* Brief:
Each entry is to be output as written, so that none is missing.

Stored items:
=== Section Start ===

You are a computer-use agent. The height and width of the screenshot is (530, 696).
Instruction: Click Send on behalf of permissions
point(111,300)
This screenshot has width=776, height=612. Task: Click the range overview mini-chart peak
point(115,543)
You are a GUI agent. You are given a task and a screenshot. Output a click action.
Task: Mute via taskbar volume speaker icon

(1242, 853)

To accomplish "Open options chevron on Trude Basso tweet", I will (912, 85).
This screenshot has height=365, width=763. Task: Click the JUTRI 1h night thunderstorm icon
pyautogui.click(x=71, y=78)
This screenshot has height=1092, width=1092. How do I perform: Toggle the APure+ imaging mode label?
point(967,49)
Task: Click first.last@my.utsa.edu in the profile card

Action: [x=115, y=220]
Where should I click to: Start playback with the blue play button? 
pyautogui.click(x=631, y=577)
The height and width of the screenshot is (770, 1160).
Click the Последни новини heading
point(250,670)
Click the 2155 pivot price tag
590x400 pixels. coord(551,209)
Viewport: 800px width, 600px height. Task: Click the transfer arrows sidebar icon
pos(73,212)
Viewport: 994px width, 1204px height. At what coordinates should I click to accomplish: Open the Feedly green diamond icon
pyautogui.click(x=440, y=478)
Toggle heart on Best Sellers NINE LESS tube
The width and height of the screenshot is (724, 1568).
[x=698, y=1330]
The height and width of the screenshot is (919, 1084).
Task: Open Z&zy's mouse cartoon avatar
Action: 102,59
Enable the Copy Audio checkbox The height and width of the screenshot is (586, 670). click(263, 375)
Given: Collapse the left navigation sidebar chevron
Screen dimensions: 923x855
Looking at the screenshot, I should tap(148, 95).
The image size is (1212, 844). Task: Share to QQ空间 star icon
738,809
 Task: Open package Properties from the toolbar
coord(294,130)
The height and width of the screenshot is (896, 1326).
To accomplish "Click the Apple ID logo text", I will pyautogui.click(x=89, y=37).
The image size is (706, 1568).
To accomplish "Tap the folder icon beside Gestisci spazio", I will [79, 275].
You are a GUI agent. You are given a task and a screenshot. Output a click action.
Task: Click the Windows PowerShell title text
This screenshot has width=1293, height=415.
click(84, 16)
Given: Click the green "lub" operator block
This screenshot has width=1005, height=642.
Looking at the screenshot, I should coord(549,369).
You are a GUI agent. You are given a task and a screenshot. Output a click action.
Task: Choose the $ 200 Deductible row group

=== Section End ===

* Written solution:
You are a computer-use agent. The height and width of the screenshot is (530, 696).
Instruction: Click Send on behalf of permissions
point(111,300)
This screenshot has width=776, height=612. Task: Click the range overview mini-chart peak
point(115,543)
You are a GUI agent. You are given a task and a screenshot. Output a click action.
Task: Mute via taskbar volume speaker icon

(1242, 853)

To accomplish "Open options chevron on Trude Basso tweet", I will (912, 85).
This screenshot has height=365, width=763. Task: Click the JUTRI 1h night thunderstorm icon
pyautogui.click(x=71, y=78)
This screenshot has height=1092, width=1092. How do I perform: Toggle the APure+ imaging mode label?
point(967,49)
Task: Click first.last@my.utsa.edu in the profile card

Action: [x=115, y=220]
Where should I click to: Start playback with the blue play button? 
pyautogui.click(x=631, y=577)
The height and width of the screenshot is (770, 1160).
Click the Последни новини heading
point(250,670)
Click the 2155 pivot price tag
590x400 pixels. coord(551,209)
Viewport: 800px width, 600px height. Task: Click the transfer arrows sidebar icon
pos(73,212)
Viewport: 994px width, 1204px height. At what coordinates should I click to accomplish: Open the Feedly green diamond icon
pyautogui.click(x=440, y=478)
Toggle heart on Best Sellers NINE LESS tube
The width and height of the screenshot is (724, 1568).
[x=698, y=1330]
The height and width of the screenshot is (919, 1084).
Task: Open Z&zy's mouse cartoon avatar
Action: 102,59
Enable the Copy Audio checkbox The height and width of the screenshot is (586, 670). click(263, 375)
Given: Collapse the left navigation sidebar chevron
Screen dimensions: 923x855
Looking at the screenshot, I should tap(148, 95).
The image size is (1212, 844). Task: Share to QQ空间 star icon
738,809
 Task: Open package Properties from the toolbar
coord(294,130)
The height and width of the screenshot is (896, 1326).
To accomplish "Click the Apple ID logo text", I will pyautogui.click(x=89, y=37).
The image size is (706, 1568).
To accomplish "Tap the folder icon beside Gestisci spazio", I will [79, 275].
You are a GUI agent. You are given a task and a screenshot. Output a click action.
Task: Click the Windows PowerShell title text
This screenshot has width=1293, height=415.
click(84, 16)
Given: Click the green "lub" operator block
This screenshot has width=1005, height=642.
Looking at the screenshot, I should coord(549,369).
You are a GUI agent. You are given a task and a screenshot. Output a click action.
Task: Choose the $ 200 Deductible row group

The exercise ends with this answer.